O projeto de hipoteca reversa, apresentado por legisladores da oposição seguidos por oficialistas, estabeleceria um contrato entre o dono da casa e uma instituição estatal. Com base no valor da propriedade e no cálculo da expectativa de vida do proprietário seriam fixados o período de pagamento e o valor mensal até o final de sua vida. O aposentado continuaria morando em sua casa até morrer, e quando isso ocorrer seus herdeiros poderiam pagar a quantia entregue ao beneficiário para recuperar o imóvel ou entregá-lo para quitar a dívida.
Segundo os especialistas, devido à realidade chilena, a implantação dessa iniciativa criaria “uma nova carga psicológica sobre os idosos”, que devem viver seus últimos anos com uma pensão precária e cheios de dívidas. O atual sistema de previdência social chileno é de capitalização individual e foi instaurado em 1981 pela ditadura militar do general Augusto Pinochet (1973-1990). Funciona com a retenção de 10% do salário dos trabalhadores, destinado a uma conta-poupança gerida por entidades privadas conhecidas como Administradoras de Fundos de Pensões (AFP).
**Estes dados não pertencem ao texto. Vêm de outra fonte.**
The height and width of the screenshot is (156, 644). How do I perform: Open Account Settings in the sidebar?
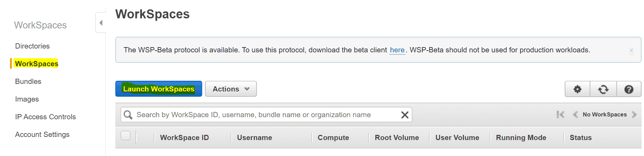click(x=42, y=135)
Esses fundos são transformados em ativos de ações das principais empresas e dos principais bancos do país ou estrangeiros, para que renda e gere lucro por meio de negócios especulativos. Até agora, segundo a não governamental Fundação Sol, foram obtidos mais de US$ 5,8 bilhões em ganhos com esse lucrativo negócio. Paralelamente, segundo essa instituição de referência em estudos trabalhistas e educacionais, nove em cada dez aposentados recebem menos de US$ 230 como pensão, o que equivale a 66% do salário mínimo no Chile, que é de US$ 373.
Antes da reforma, funcionava o sistema de divisão, um modelo solidário que maneja os recursos em um fundo comum para que depois o Estado garanta pensões dignas. “Naquela época, diziam que o novo sistema seria maravilhoso. Eu chegava do exílio na Dinamarca e não tinha muita ideia do que se tratava”, contou à IPS Marianela Zambrano, irmã de Nuvia. “Agora sei que se trata do roubo do século, um roubo asqueroso, uma injustiça”, ressaltou.
Essa professora de inglês de 62 anos, e mais de 30 trabalhados, recebe hoje pensão mensal de US$ 334. Só com o aluguel de sua casa, gasta US$ 186 por mês. “As pensões não dão para viver, melhor darem um veneno, porque você morre de fome”, afirmou Zambrano, com raiva e dor.
Atualmente, apenas um punhado de países tem um sistema de aposentadoria semelhante ao chileno: República Dominicana, Israel, Nigéria, Maldivas, Malawi, Kosovo e Austrália, embora este último garanta para grande parte de seus idosos uma pensão básica de US$ 1 mil.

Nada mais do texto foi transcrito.